> **TASK TO COMPLETE**:
Retype each of the entries below exactly as written.

> **DATA TO EXAMINE**:
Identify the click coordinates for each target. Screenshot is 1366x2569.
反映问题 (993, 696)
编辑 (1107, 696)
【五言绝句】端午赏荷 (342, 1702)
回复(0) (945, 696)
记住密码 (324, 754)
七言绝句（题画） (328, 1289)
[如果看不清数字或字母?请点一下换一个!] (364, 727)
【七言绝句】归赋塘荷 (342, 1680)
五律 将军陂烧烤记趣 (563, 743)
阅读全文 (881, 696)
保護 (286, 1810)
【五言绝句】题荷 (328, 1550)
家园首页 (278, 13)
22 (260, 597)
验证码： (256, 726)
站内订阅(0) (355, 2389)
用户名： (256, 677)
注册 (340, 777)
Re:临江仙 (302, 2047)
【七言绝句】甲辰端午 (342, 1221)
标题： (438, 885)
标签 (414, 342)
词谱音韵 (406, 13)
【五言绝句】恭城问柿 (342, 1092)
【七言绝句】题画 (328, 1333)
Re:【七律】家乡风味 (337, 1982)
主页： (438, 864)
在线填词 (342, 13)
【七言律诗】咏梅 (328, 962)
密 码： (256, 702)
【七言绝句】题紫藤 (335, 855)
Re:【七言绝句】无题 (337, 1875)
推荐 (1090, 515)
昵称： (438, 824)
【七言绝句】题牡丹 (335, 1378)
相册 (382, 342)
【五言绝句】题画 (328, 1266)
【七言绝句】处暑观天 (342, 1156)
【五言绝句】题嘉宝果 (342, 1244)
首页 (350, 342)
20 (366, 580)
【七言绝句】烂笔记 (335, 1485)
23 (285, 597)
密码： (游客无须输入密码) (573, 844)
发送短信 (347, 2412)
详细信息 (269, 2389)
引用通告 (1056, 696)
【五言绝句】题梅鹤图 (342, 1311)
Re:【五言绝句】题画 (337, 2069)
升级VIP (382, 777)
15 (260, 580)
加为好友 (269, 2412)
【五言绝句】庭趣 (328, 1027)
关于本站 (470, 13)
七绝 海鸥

> **EXERCISE ANSWER**:
Identify the click coordinates for each target. Screenshot is 1366x2569.
反映问题 (993, 696)
编辑 (1107, 696)
【五言绝句】端午赏荷 (342, 1702)
回复(0) (945, 696)
记住密码 (324, 754)
七言绝句（题画） (328, 1289)
[如果看不清数字或字母?请点一下换一个!] (364, 727)
【七言绝句】归赋塘荷 (342, 1680)
五律 将军陂烧烤记趣 (563, 743)
阅读全文 (881, 696)
保護 (286, 1810)
【五言绝句】题荷 (328, 1550)
家园首页 (278, 13)
22 (260, 597)
验证码： (256, 726)
站内订阅(0) (355, 2389)
用户名： (256, 677)
注册 (340, 777)
Re:临江仙 (302, 2047)
【七言绝句】甲辰端午 (342, 1221)
标题： (438, 885)
标签 (414, 342)
词谱音韵 (406, 13)
【五言绝句】恭城问柿 (342, 1092)
【七言绝句】题画 (328, 1333)
Re:【七律】家乡风味 (337, 1982)
主页： (438, 864)
在线填词 (342, 13)
【七言律诗】咏梅 (328, 962)
密 码： (256, 702)
【七言绝句】题紫藤 (335, 855)
Re:【七言绝句】无题 (337, 1875)
推荐 (1090, 515)
昵称： (438, 824)
【七言绝句】题牡丹 (335, 1378)
相册 (382, 342)
【五言绝句】题画 (328, 1266)
【七言绝句】处暑观天 (342, 1156)
【五言绝句】题嘉宝果 (342, 1244)
首页 (350, 342)
20 (366, 580)
【七言绝句】烂笔记 (335, 1485)
23 (285, 597)
密码： (游客无须输入密码) (573, 844)
发送短信 (347, 2412)
详细信息 (269, 2389)
引用通告 (1056, 696)
【五言绝句】题梅鹤图 (342, 1311)
Re:【五言绝句】题画 (337, 2069)
升级VIP (382, 777)
15 (260, 580)
加为好友 (269, 2412)
【五言绝句】庭趣 (328, 1027)
关于本站 (470, 13)
七绝 海鸥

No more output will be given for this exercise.